Banjarmasin Hits

Dituding Sekongkol dengan Mafia Tanah, Begini Penjelasan BPKPAD Banjarmasin

Seorang warga menuding Badan Pengelola Keuangan Pendapatan dan Aset Daerah ( BPKPAD) Kota Banjarmasin bersekongkol dengan oknum mafia tanah.

Featured-Image
Kepala BPKPAD Banjarmasin, Edy Wibowo buka suara mengenai tuduhan seorang warga yang menuding jika pihaknya bersekongkol dengan oknum mafia tanah. Foto-apahabar.com/Riyad

bakabar.com, BANJARMASIN - Seorang warga menuding Badan Pengelola Keuangan Pendapatan dan Aset Daerah ( BPKPAD) Kota Banjarmasin bersekongkol dengan oknum mafia tanah. Kendati demikian, dugaan tersebut kemudian ditepis.

Berawal saat seorang warga bernama Ali Akbar kecewa terhadap pelayanan di BPKPAD Banjarmasin.

Ali Akbar menduga kalau BPKPAD Kota Banjarmasin bersekongkol dengan oknum mafia tanah.

Dugaan Ali Akbar muncul ketika ia mendatangi kantor BPKPAD, Jalan Pramuka Banjarmasin pada Jumat (4/11).

Ketika itu, dia bermaksud untuk membayar pajak bumi dan bangunan (PBB) atas tanah seluas 1.800 meter yang dihibahkan oleh H Mas'ud. Lokasinya di Jalan A Yani Km 4,5. Adapun pajak yang mesti ia bayar sepanjang tahun 2009-2020.

"Setelah dihitung nilai yang harus dibayar adalah 148 juta," katanya, Senin (7/11).

Dengan nilai total pajak sebesar itu, Ali Akbar terlebih dahulu membayar Rp47 juta lebih. Uang tersebut diserahkannya kepada petugas loket di BPKPAD Kota Banjarmasin.

"Tetapi entah kenapa setelah uang dikasihkan petugas loket beralasan bahwa komputer sedang eror, kemudian petugas loket mau mengembalikan uang saya, tapi saya tolak," bebernya.

Ali berindah.
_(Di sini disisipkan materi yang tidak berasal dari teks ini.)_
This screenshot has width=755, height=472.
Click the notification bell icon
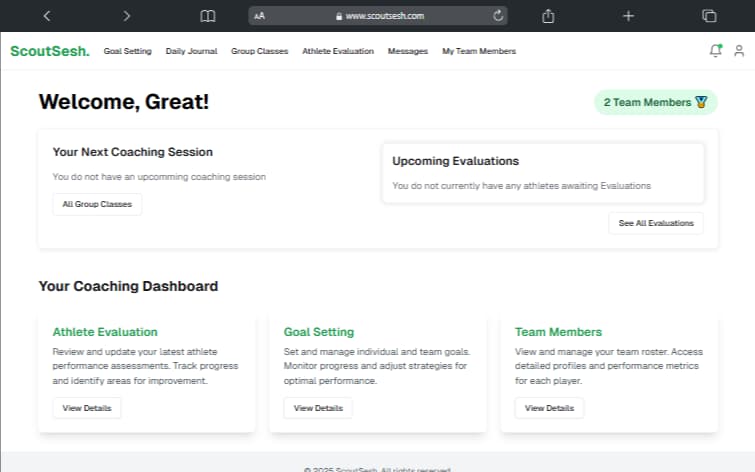coord(715,51)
Sebab dia meminta kuitansi pembayaran. Bukan uang.

"Tapi tetap tidak dikasih oleh petugas loket," ujarnya.

Atas dasar itu, Ali menduga kalau petugas di BPKPAD Kota Banjarmasin telah bersekongkol dengan oknum mafia tanah.

"Saya mau bayar PBB saja mereka tidak mau terima, alasan eror tetapi wajib pajak yang lainnya lancar saja bayar PBB," paparnya.

"Saya tidak mau mengambil uang saya sebesar Rp47 juta lebih itu yang sudah saya serahkan dan saya hanya minta kuitansi bahwa saya telah membayar kewajiban saya bayar PBB. Padahal jika kuitansinya dikasih, maka sisanya besok hari akan saya bayarkan kembali," sambungnya.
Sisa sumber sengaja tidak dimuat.